Here are some more important facts about Marfan Syndrome to consider.
1. Anyone Can Be Born With Marfan Syndrome.
This genetic disorder does not discriminate at all. Men and women are born with Marfan Syndrome equally and it affects all racial and ethnic demographics equally as well. Because it affects the gene that makes fibrillin, some people may only have mild symptoms that are easy to control, while others may struggle with severe symptoms daily. As people age with this disorder, their symptoms typically get worse.
2. It Was First Noted In 1896.
After examining a girl that had incredibly long arms and legs, a man named Antoine Marfan became the first to document the disorder, which is why it bears his name. It can take on many forms, including having a body that is long and flexible. It can also be very dangerous, especially if the connective tissues within the heart have been affected. This is why regular checkups are necessary.

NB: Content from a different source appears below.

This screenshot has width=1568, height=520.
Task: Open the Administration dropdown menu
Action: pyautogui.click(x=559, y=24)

3. Pulling A Tooth Can Kill Someone With Marfan Syndrome.
Infections can set in very quickly with someone who has this genetic disorder, especially if the connective tissues of the heart valves are involved. Something has simple as pulling a tooth can wind up killing someone with this disease because the infection that may set in. Antibiotics are often prescribed regularly for people with Marfan Syndrome, even if a basic teeth cleaning is the only dental procedure being completed.
4. Only One Parent Is Necessary To Pass Marfan Syndrome Along.

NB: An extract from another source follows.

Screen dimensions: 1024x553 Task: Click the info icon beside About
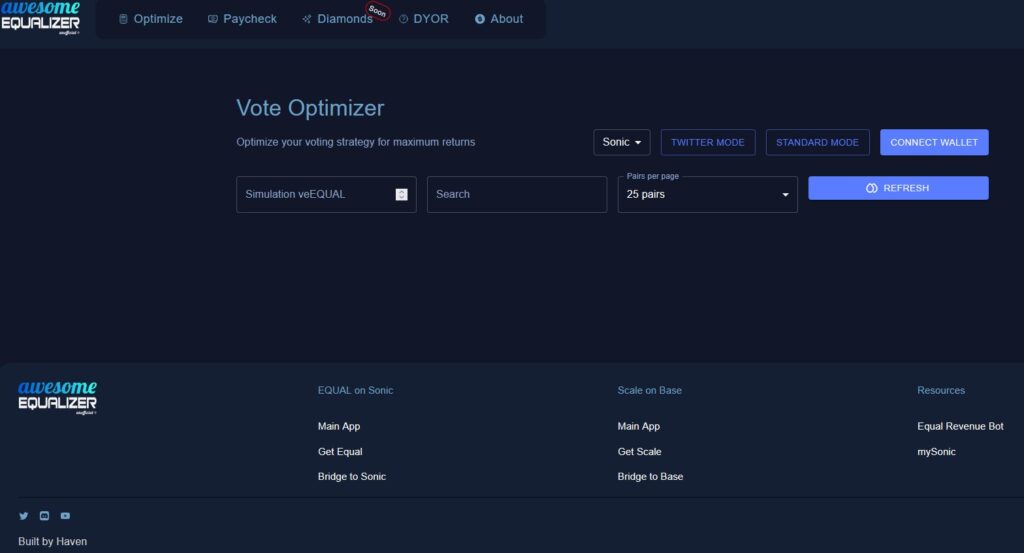(x=480, y=19)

The child of someone who has Marfan Syndrome will face a 50% risk of inheriting the disorder. About 75% of the total cases of Marfan Syndrome that have been diagnosed to date have come from just one affected parent. The other 25% of the cases are due to spontaneous gene mutations and the reasons for it are not known. The primary gene responsible for Marfan Syndrome was recognized in 1991.

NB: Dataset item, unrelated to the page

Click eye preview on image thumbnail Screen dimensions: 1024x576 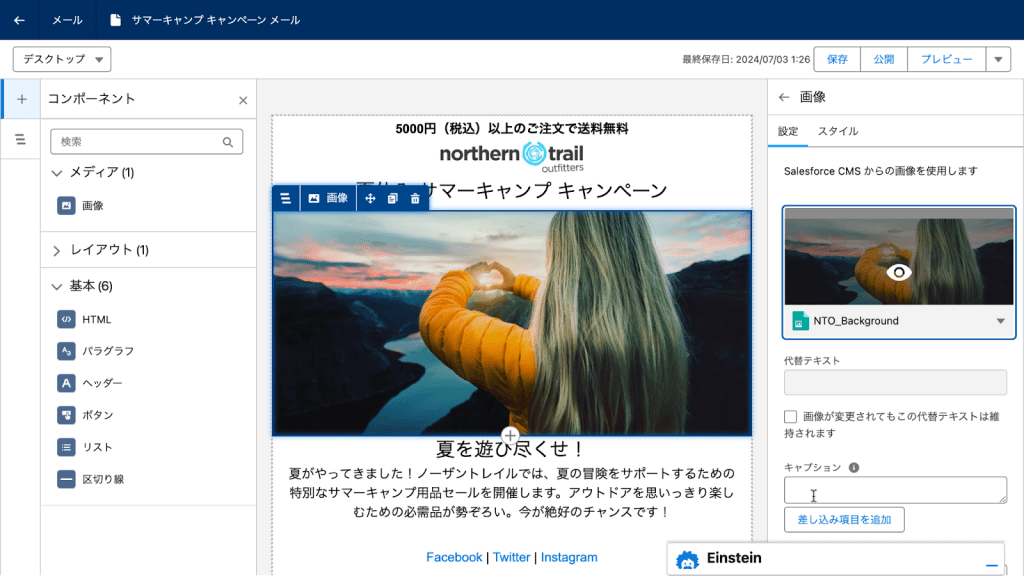pos(899,272)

5. With Proper Lifestyle Changes, People With Marfan Syndrome Live Long, Healthy Lives.
With modern medicine, people who are diagnosed with Marfan Syndrome can easily live into their 70s, which is the same as most general population groups. Thanks to early recognition and diagnosis, as well as proactive treatments, stress levels can be reduced on the body. The greatest challenge is to accept certain lifestyle changes that may be required.
Marfan Syndrome used to mean that the average person would only live about 50% of their expected lives, but that isn’t true any more. By knowing facts like these and seeking out early treatment options, anyone with this genetic disorder can still lead a long, fulfilling life.